■ YOUR INSTRUCTIONS
Reproduce exactly the lines from the one containing "Marketing (154, 2311)" through the last line of the data, both ends included.
________
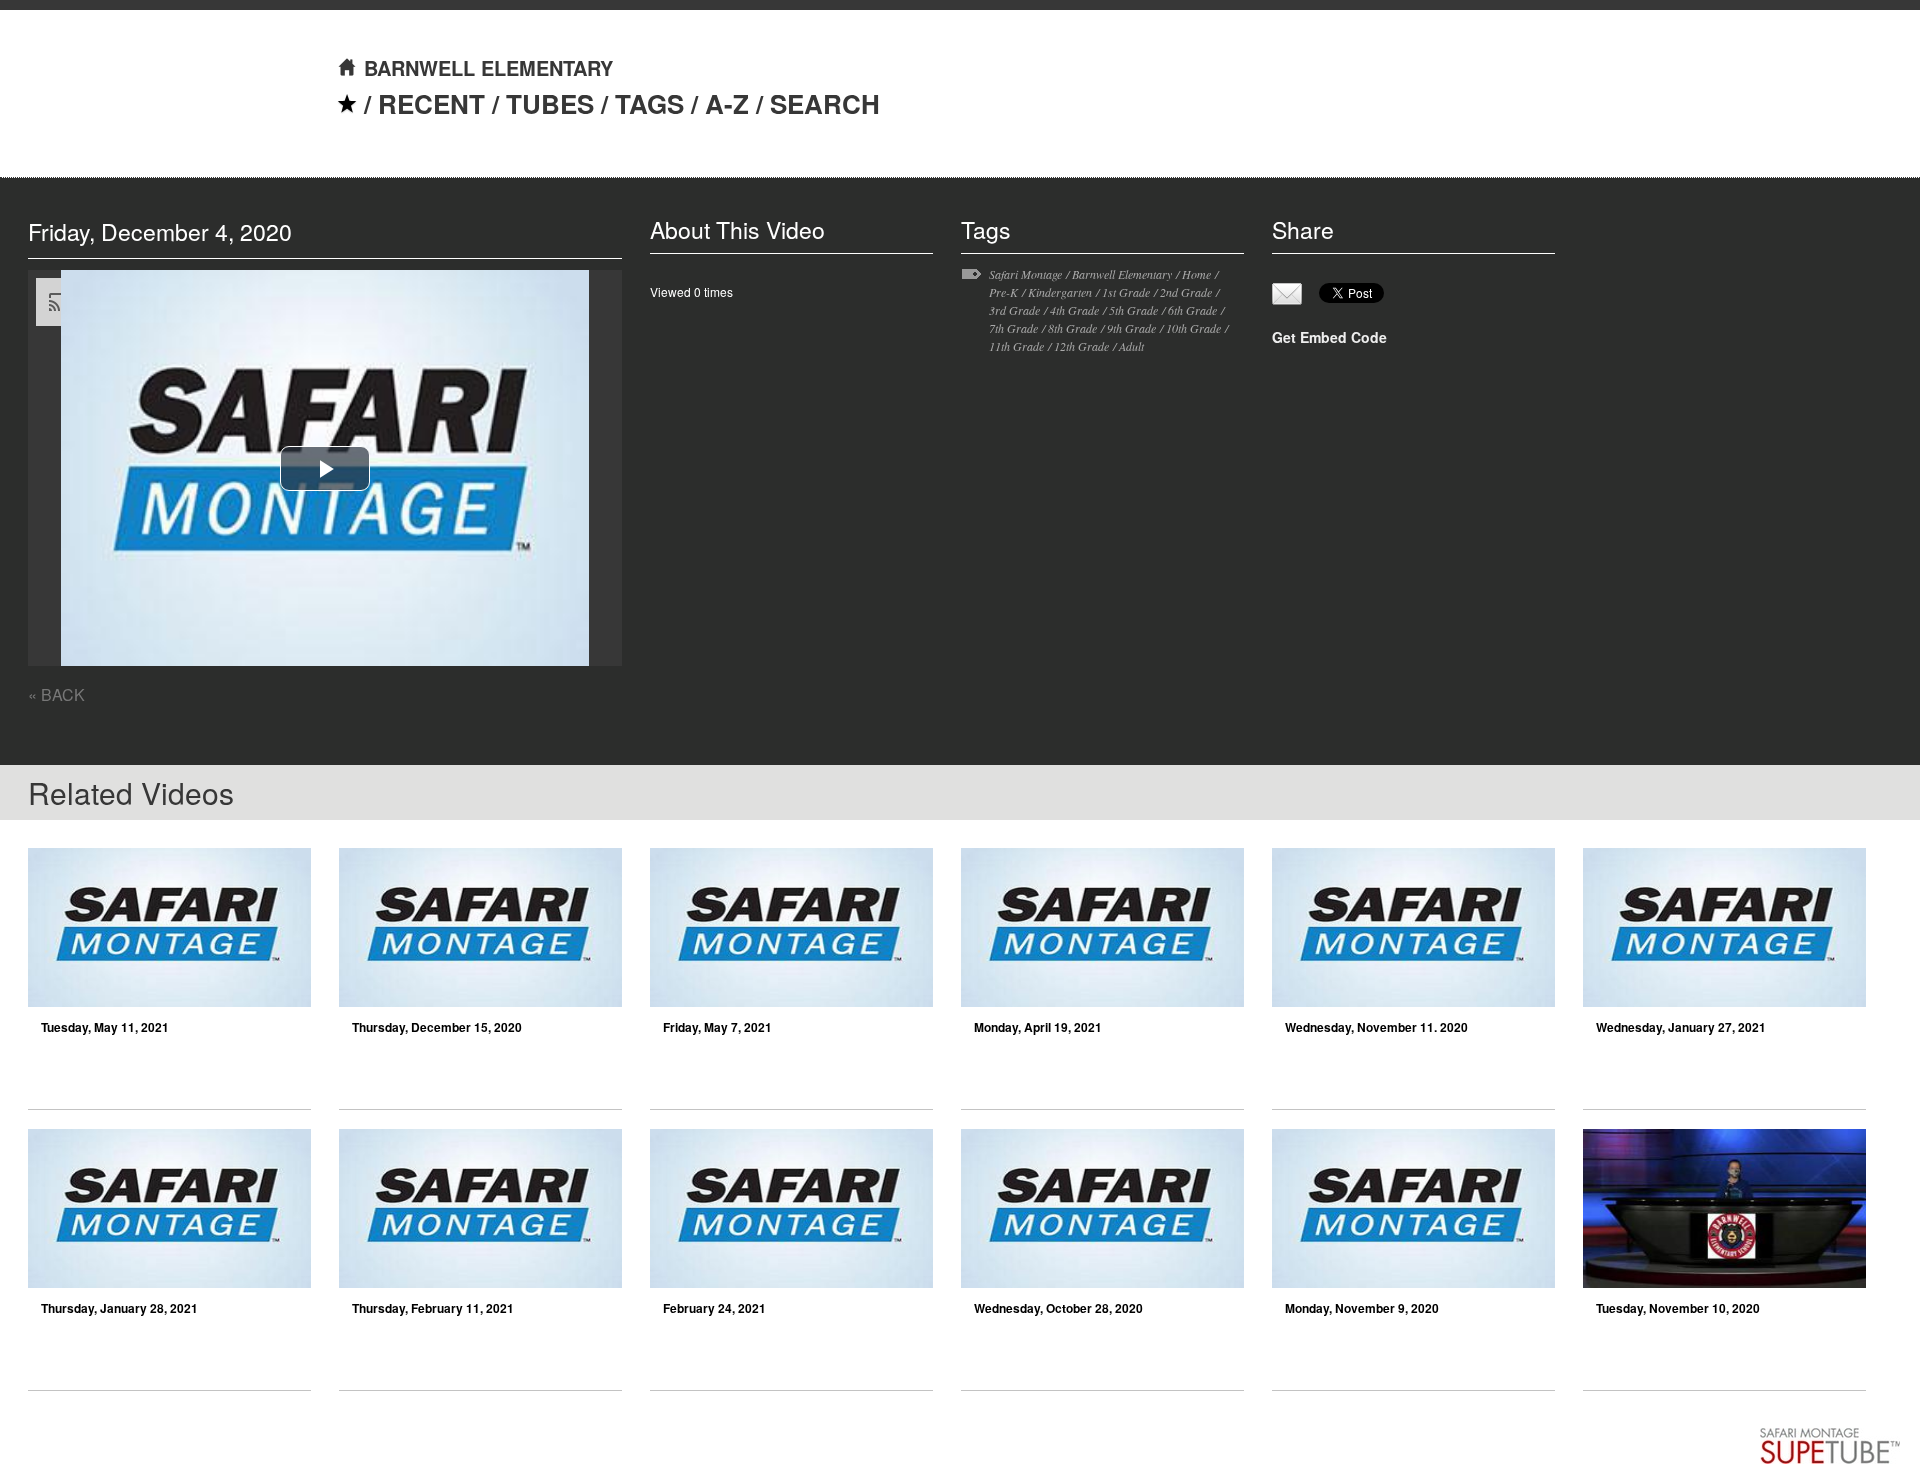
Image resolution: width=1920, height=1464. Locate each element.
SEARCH (825, 103)
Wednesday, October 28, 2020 (1058, 1308)
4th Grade (1074, 310)
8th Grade (1072, 328)
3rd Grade (1014, 310)
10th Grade (1193, 328)
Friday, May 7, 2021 (717, 1027)
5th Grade (1133, 310)
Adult (1131, 346)
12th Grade (1081, 346)
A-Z (727, 103)
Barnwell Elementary (1122, 274)
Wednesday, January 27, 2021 (1681, 1027)
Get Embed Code (1329, 337)
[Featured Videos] (347, 103)
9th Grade (1131, 328)
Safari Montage (1025, 274)
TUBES (550, 103)
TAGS (649, 103)
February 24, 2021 (714, 1308)
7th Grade (1013, 328)
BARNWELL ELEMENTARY (488, 67)
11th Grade (1016, 346)
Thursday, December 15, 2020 (437, 1027)
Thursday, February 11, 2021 (433, 1308)
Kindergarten (1060, 292)
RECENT (431, 103)
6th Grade (1192, 310)
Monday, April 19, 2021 (1038, 1027)
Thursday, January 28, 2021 (119, 1308)
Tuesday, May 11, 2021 (105, 1027)
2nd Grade (1186, 292)
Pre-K (1003, 292)
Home (1196, 274)
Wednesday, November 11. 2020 (1376, 1027)
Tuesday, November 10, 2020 (1678, 1308)
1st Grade (1126, 292)
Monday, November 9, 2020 (1362, 1308)
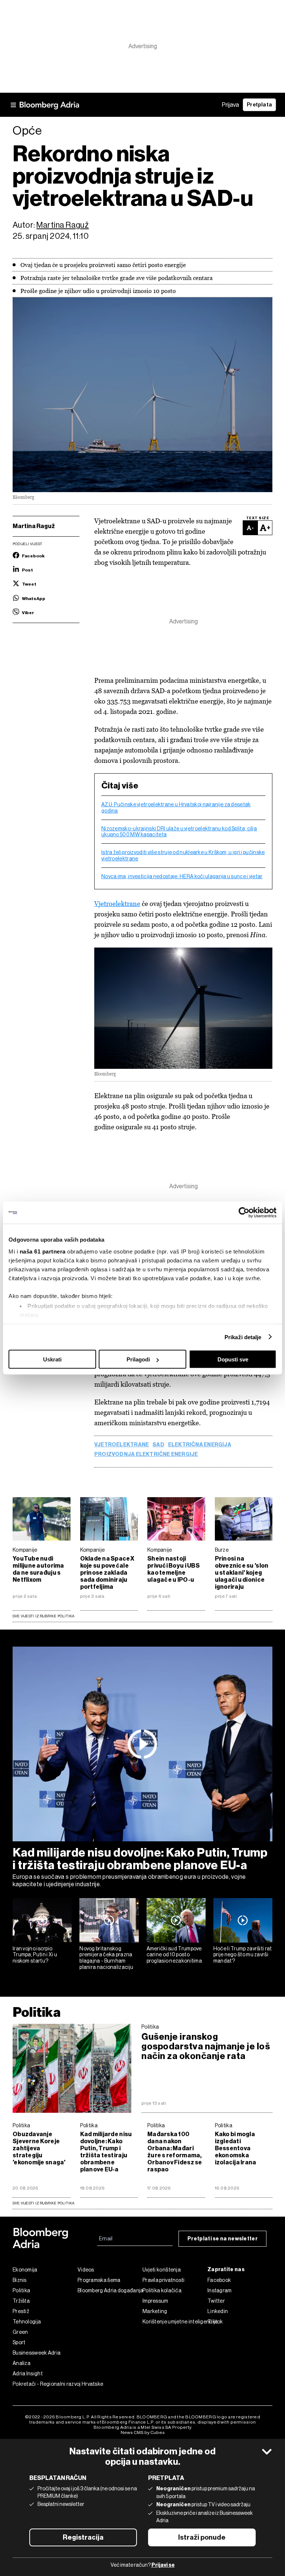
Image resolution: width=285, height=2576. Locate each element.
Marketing (154, 2311)
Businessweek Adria (36, 2353)
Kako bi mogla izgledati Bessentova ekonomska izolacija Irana (235, 2148)
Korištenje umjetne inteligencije (174, 2322)
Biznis (20, 2280)
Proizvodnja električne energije (146, 1454)
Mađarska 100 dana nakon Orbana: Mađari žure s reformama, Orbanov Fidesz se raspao (174, 2152)
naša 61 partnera (43, 1251)
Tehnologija (27, 2322)
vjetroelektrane (121, 1445)
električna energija (199, 1445)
________
■ ANSWER TO THIS TASK
Marketing (154, 2311)
Businessweek Adria (36, 2353)
Kako bi mogla izgledati Bessentova ekonomska izolacija Irana (235, 2148)
Korištenje umjetne inteligencije (174, 2322)
Biznis (20, 2280)
Proizvodnja električne energije (146, 1454)
Mađarska 100 dana nakon Orbana: Mađari žure s reformama, Orbanov Fidesz se raspao (174, 2152)
naša 61 partnera (43, 1251)
Tehnologija (27, 2322)
vjetroelektrane (121, 1445)
električna energija (199, 1445)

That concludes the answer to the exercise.